» **WHAT YOU ARE ASKED TO DO**: Your task is to set down the line containing "Where should I" and every later line of the entries, word for word, including the last.

» **GIVEN DATA**:
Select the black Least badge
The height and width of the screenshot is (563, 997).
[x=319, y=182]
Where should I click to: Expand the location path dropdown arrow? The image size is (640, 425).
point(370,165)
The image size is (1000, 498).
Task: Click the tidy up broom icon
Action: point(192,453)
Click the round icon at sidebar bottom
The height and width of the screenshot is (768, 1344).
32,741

» **ANSWER SECTION**:
Where should I click to: Expand the location path dropdown arrow? The image size is (640, 425).
point(370,165)
The image size is (1000, 498).
Task: Click the tidy up broom icon
Action: point(192,453)
Click the round icon at sidebar bottom
The height and width of the screenshot is (768, 1344).
32,741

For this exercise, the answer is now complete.